* TASK DESCRIPTION *
Drop every picture, then repeat the records exactly.

......

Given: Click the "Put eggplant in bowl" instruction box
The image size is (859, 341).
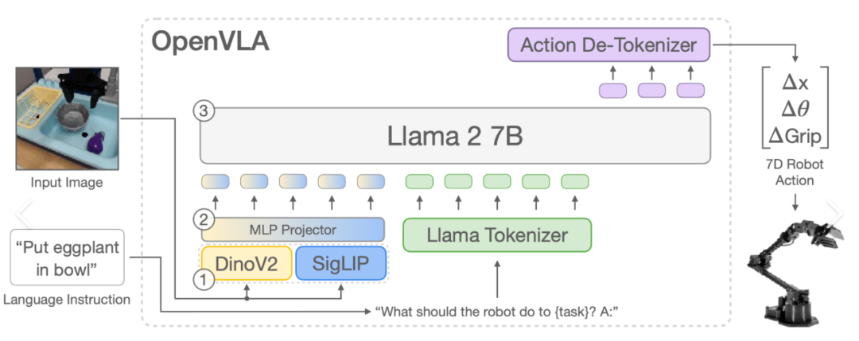Looking at the screenshot, I should click(68, 258).
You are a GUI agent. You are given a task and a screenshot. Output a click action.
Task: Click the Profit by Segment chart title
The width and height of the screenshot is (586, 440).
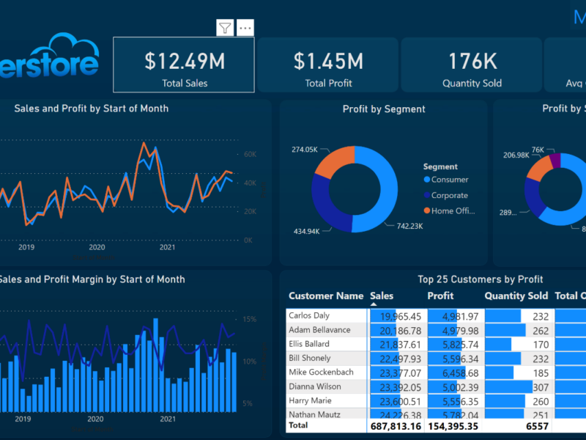[384, 109]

......

* WRITTEN REPLY *
Given: Click the "Put eggplant in bowl" instruction box
The image size is (859, 341).
Looking at the screenshot, I should click(68, 258).
You are a GUI agent. You are given a task and a screenshot. Output a click action.
Task: Click the Profit by Segment chart title
The width and height of the screenshot is (586, 440).
[384, 109]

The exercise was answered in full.